(Supplied material Opens)

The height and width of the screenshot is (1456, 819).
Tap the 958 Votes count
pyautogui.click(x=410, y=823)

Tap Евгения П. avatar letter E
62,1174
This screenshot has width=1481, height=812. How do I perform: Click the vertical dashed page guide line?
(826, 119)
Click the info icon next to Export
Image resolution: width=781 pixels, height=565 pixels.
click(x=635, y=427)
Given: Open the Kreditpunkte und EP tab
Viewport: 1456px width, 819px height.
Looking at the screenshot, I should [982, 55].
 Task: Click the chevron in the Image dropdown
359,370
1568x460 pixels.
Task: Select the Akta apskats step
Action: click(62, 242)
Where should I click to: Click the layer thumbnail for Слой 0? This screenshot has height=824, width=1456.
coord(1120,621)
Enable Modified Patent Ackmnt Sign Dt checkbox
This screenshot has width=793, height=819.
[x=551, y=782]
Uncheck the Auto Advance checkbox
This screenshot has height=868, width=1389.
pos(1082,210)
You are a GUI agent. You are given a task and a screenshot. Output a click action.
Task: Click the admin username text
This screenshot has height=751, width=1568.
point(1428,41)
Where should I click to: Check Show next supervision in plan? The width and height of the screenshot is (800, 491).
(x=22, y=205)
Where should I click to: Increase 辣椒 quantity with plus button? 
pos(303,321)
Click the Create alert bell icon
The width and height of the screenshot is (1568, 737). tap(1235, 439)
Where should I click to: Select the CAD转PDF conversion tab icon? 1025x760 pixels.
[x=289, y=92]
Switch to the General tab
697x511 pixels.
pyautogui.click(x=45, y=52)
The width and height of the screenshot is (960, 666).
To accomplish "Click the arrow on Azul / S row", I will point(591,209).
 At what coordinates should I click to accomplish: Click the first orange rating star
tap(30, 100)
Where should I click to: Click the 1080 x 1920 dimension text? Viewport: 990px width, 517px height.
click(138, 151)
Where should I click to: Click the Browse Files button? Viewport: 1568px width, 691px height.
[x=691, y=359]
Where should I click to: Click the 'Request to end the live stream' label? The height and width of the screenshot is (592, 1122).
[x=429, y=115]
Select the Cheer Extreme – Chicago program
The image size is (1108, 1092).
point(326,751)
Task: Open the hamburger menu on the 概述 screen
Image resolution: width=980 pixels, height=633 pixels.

(Supplied material Closes)

◆ Work order ◆
Exactness is what counts here: write out every record again.

◆ Output ◆
The height and width of the screenshot is (1456, 819).
Tap the 958 Votes count
pyautogui.click(x=410, y=823)

Tap Евгения П. avatar letter E
62,1174
This screenshot has width=1481, height=812. How do I perform: Click the vertical dashed page guide line?
(826, 119)
Click the info icon next to Export
Image resolution: width=781 pixels, height=565 pixels.
click(x=635, y=427)
Given: Open the Kreditpunkte und EP tab
Viewport: 1456px width, 819px height.
Looking at the screenshot, I should [982, 55].
 Task: Click the chevron in the Image dropdown
359,370
1568x460 pixels.
Task: Select the Akta apskats step
Action: click(62, 242)
Where should I click to: Click the layer thumbnail for Слой 0? This screenshot has height=824, width=1456.
coord(1120,621)
Enable Modified Patent Ackmnt Sign Dt checkbox
This screenshot has width=793, height=819.
[x=551, y=782]
Uncheck the Auto Advance checkbox
This screenshot has height=868, width=1389.
pos(1082,210)
You are a GUI agent. You are given a task and a screenshot. Output a click action.
Task: Click the admin username text
This screenshot has height=751, width=1568.
point(1428,41)
Where should I click to: Check Show next supervision in plan? The width and height of the screenshot is (800, 491).
(x=22, y=205)
Where should I click to: Increase 辣椒 quantity with plus button? 
pos(303,321)
Click the Create alert bell icon
The width and height of the screenshot is (1568, 737). tap(1235, 439)
Where should I click to: Select the CAD转PDF conversion tab icon? 1025x760 pixels.
[x=289, y=92]
Switch to the General tab
697x511 pixels.
pyautogui.click(x=45, y=52)
The width and height of the screenshot is (960, 666).
To accomplish "Click the arrow on Azul / S row", I will point(591,209).
 At what coordinates should I click to accomplish: Click the first orange rating star
tap(30, 100)
Where should I click to: Click the 1080 x 1920 dimension text? Viewport: 990px width, 517px height.
click(138, 151)
Where should I click to: Click the Browse Files button? Viewport: 1568px width, 691px height.
[x=691, y=359]
Where should I click to: Click the 'Request to end the live stream' label? The height and width of the screenshot is (592, 1122).
[x=429, y=115]
Select the Cheer Extreme – Chicago program
The image size is (1108, 1092).
point(326,751)
Task: Open the hamburger menu on the 概述 screen
Image resolution: width=980 pixels, height=633 pixels.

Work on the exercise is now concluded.